The company launched a fully integrated customer campaign across digital social media and TV channels to help drive customer acquisition, rather than relying mainly on TV advertising as was the case in the past.

In the year to 31 March 2022, digital billings (excluding billings from free school meals) increased by 18.7 per cent to £54million from £45.5million the year before and were three times higher than two years earlier.

‘The benefits of the investments we have made are now being realised in digital and Corporate, where our differentiated proposition is particularly strong. We have also made good progress in Christmas Savings and can see opportunities to return this part of our business to growth in the coming years,’ chief executive Ian O’Doherty told shareholders in the full-year trading update.
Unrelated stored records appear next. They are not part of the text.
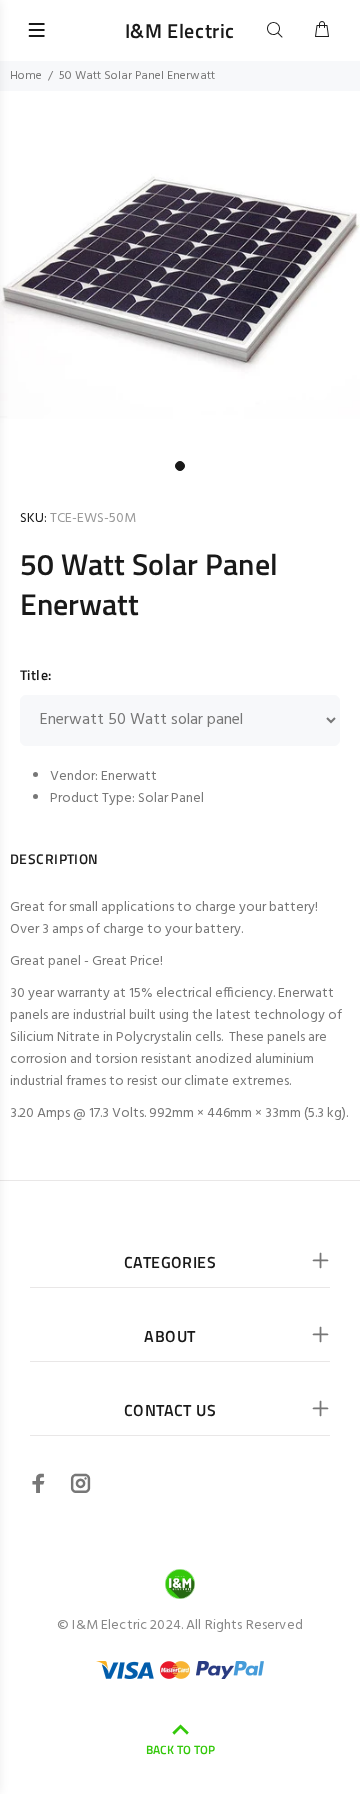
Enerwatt (129, 776)
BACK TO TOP (180, 1749)
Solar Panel (171, 798)
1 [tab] (180, 466)
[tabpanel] (180, 271)
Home (26, 76)
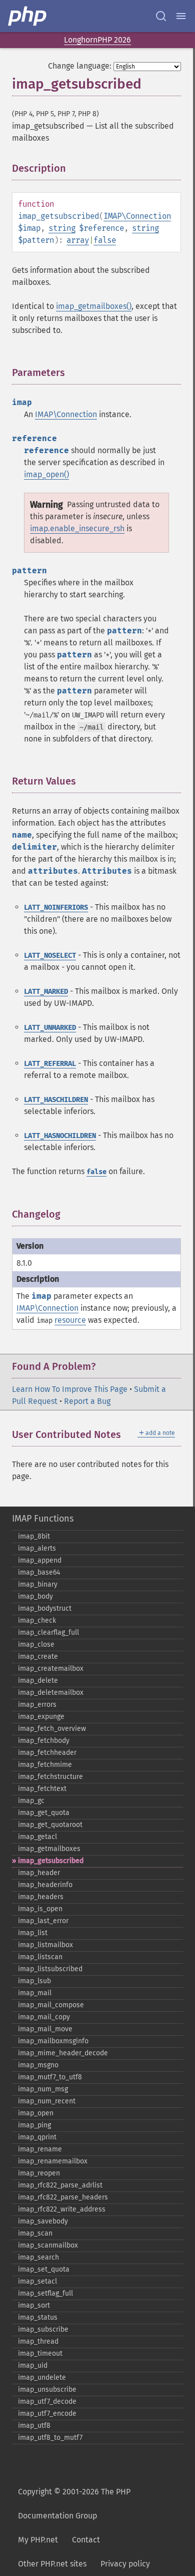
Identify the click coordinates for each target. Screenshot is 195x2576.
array (77, 240)
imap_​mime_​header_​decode (63, 2053)
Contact (86, 2539)
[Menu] (181, 16)
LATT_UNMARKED (50, 1027)
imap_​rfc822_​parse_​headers (63, 2197)
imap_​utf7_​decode (47, 2401)
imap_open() (46, 474)
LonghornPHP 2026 (97, 40)
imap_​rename (40, 2149)
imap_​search (38, 2257)
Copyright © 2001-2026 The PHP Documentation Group (74, 2503)
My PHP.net (38, 2539)
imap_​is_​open (40, 1909)
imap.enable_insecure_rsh (77, 528)
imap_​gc (31, 1800)
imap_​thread (38, 2341)
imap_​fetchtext (42, 1788)
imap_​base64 (39, 1572)
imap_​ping (34, 2125)
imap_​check (37, 1620)
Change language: (80, 66)
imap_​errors (37, 1704)
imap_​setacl (37, 2281)
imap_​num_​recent (47, 2101)
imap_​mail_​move (45, 2029)
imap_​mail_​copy (44, 2017)
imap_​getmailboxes (49, 1849)
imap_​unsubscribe (47, 2389)
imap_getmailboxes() (94, 306)
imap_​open (36, 2113)
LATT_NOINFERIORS (56, 907)
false (105, 240)
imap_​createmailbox (51, 1668)
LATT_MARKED (46, 991)
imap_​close (36, 1644)
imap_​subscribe (43, 2329)
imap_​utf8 (34, 2425)
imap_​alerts (37, 1548)
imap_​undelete (42, 2377)
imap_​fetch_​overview (52, 1728)
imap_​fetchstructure (50, 1776)
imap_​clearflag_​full (48, 1632)
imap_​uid (33, 2365)
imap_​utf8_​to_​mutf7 (50, 2437)
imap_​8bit (34, 1536)
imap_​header (39, 1873)
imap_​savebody (43, 2221)
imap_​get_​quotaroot (50, 1824)
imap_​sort (34, 2305)
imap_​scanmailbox (48, 2245)
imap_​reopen (39, 2173)
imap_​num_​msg (43, 2089)
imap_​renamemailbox (53, 2161)
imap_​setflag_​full (45, 2293)
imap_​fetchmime (45, 1764)
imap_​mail (35, 1993)
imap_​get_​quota (44, 1812)
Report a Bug (87, 1401)
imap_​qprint (37, 2137)
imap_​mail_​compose (51, 2005)
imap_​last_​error (43, 1921)
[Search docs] (161, 16)
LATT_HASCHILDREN (56, 1099)
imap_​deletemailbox (51, 1692)
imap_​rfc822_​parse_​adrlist (60, 2185)
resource (70, 1320)
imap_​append (40, 1560)
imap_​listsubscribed (50, 1969)
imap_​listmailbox (45, 1945)
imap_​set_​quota (44, 2269)
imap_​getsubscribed (51, 1861)
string (62, 228)
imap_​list (33, 1933)
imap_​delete (38, 1680)
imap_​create (38, 1656)
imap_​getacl (37, 1836)
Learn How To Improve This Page (70, 1389)
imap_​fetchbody (44, 1740)
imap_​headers (41, 1897)
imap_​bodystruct (45, 1608)
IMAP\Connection (137, 216)
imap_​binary (38, 1584)
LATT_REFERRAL (50, 1063)
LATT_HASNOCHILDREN (60, 1136)
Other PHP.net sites (52, 2563)
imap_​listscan (40, 1957)
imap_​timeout (40, 2353)
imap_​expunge (41, 1716)
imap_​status (38, 2317)
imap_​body (35, 1596)
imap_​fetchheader (47, 1752)
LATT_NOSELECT (50, 955)
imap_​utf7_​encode (47, 2413)
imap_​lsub (34, 1981)
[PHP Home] (28, 16)
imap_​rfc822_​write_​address (62, 2209)
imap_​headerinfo (45, 1885)
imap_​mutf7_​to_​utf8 (50, 2077)
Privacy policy (125, 2563)
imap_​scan (35, 2233)
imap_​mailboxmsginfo (53, 2041)
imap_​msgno (38, 2065)
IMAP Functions (43, 1518)
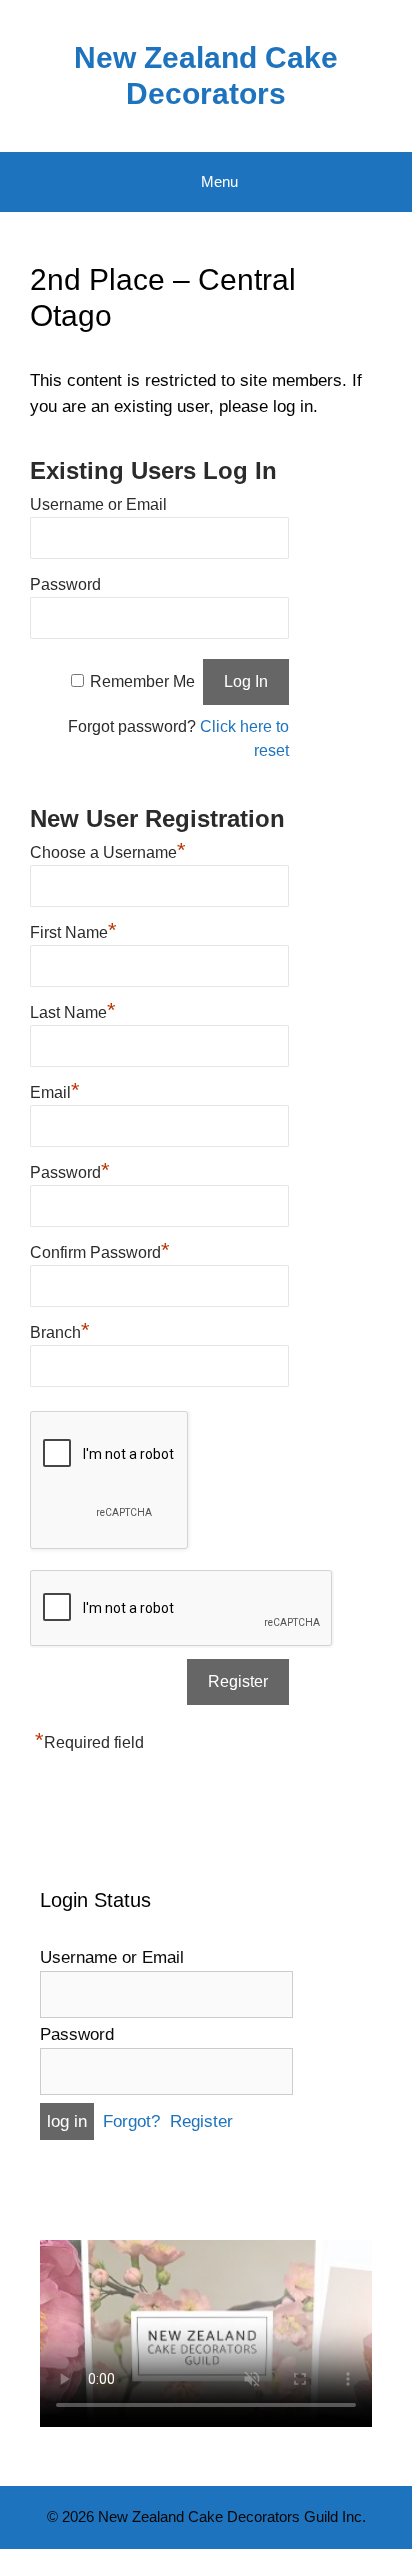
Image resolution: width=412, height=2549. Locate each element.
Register (201, 2121)
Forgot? (131, 2121)
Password (65, 584)
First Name (73, 930)
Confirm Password (100, 1250)
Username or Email (98, 504)
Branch (60, 1330)
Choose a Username (108, 850)
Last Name (73, 1010)
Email (55, 1090)
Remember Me (142, 681)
Management’s plan is to ‘build on the high regard in which Appreciate Group is held by existing customers to capture more of the available market in the future’.

The broking community is keen on the shares, with all three brokers that cover the company rating the stock a ‘buy’.

The consensus target price of 61p is more than double the current share price of 26.2p.

Chief executive Ian O’Doherty and soon-to-depart chief financial officer Tim Clancy joined Appreciate in 2018 and set about modernising the business after some years of underinvestment, with the emphasis on making the business more digitally orientated.

Recent results suggest that the years of investment are beginning to pay off while the stock market valuation – the shares are valued at just 7.5 times forecast annual earnings, which is about half the stock market norm – indicates that investors have yet to fully wake up to this turnaround.